Canada Pension at 60. Yes/No??

Who should start the Canada Pension retirement benefit at 60?   Being able to access money is attractive, but it may not be always in your best interest to do so.  By starting early you must take a substantial discount.

Here are six situations that indicate you may benefit by starting early:

  1. Your tax rate after retirement will be higher than it is now.  Usually because of the Old Age Security clawback.
  2. You are retired now, and in the next five years you will have no qualifying income.  The way the formula works will shrink your entitlement anyway.  Just arithmetic to see what it is worth.  You could lose 10% or so.
  3. You are already receiving a spousal survivor benefit.  There is a maximum monthly payment that is equal to the individual maximum.  It is likely that waiting will not increase your benefit.
  4. Your life expectancy is less than normal.
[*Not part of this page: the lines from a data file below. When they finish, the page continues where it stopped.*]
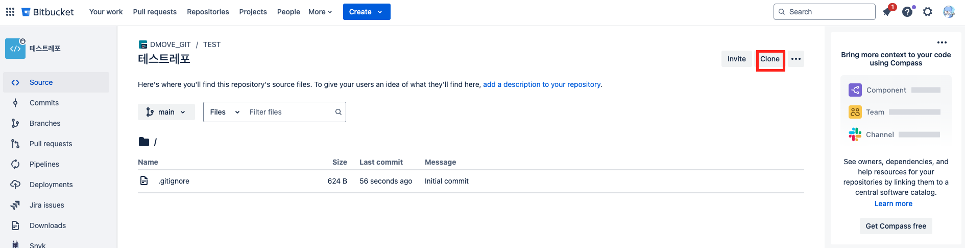Open the Compass panel more options ellipsis
The image size is (965, 248).
tap(942, 42)
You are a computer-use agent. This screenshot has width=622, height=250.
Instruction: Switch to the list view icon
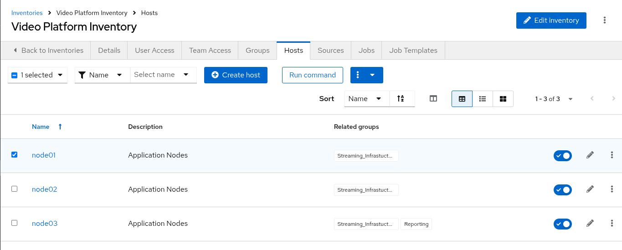[483, 99]
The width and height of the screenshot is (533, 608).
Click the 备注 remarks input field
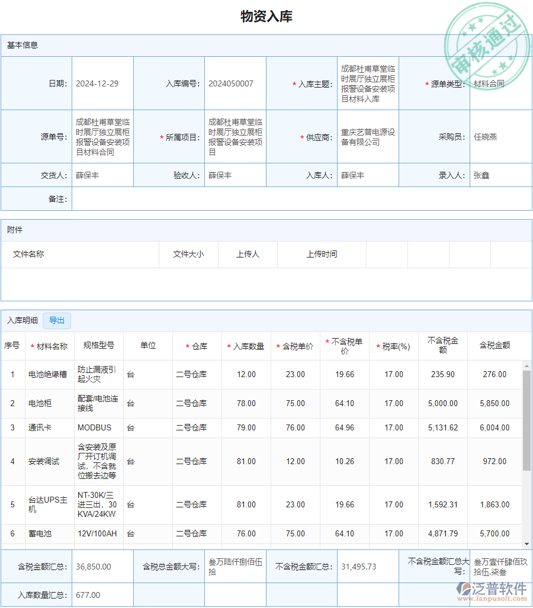point(296,199)
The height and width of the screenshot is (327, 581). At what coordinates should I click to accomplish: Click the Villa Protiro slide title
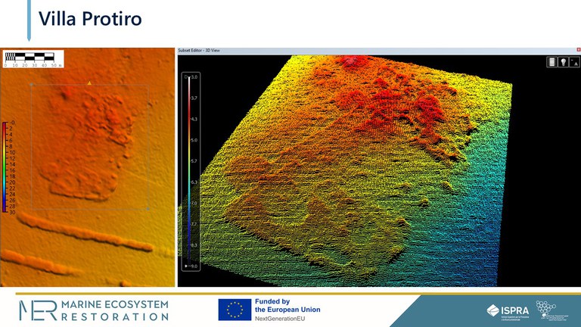point(90,18)
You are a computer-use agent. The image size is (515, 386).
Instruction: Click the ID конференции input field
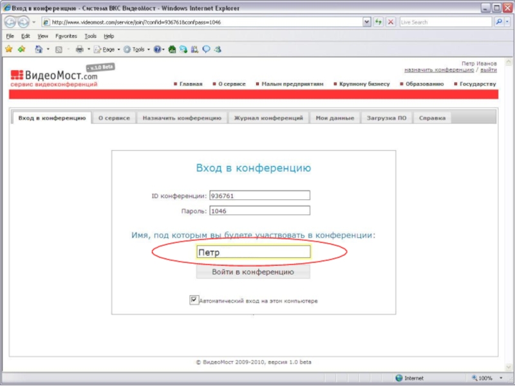click(259, 196)
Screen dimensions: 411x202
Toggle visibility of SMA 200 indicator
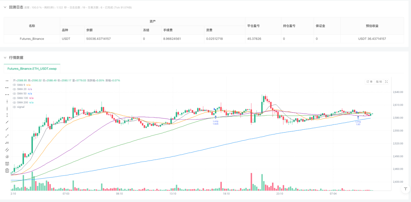[x=14, y=102]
A bird in the hand argument.
  5. You have already reached the maximum number of contribution years.  More contributions will not increase your pension even though you pay more in.
  6. You are self-employed and can alter the nature of your income.  Dividends from your business instead of salary will avoid future contributions and incidentally save some Employer Health Tax.

You probably should not start early if your tax rate is higher now, you cannot invest at 3% pretax or more, or your family has substantially longer than normal life expectancy.

On average, and where additional premiums can be avoided, by starting early males usually win and females usually are slightly disadvantaged.  Males don’t live as long, so they don’t quite give back the money through the discounted future pension. Something about maleness being a birth defect.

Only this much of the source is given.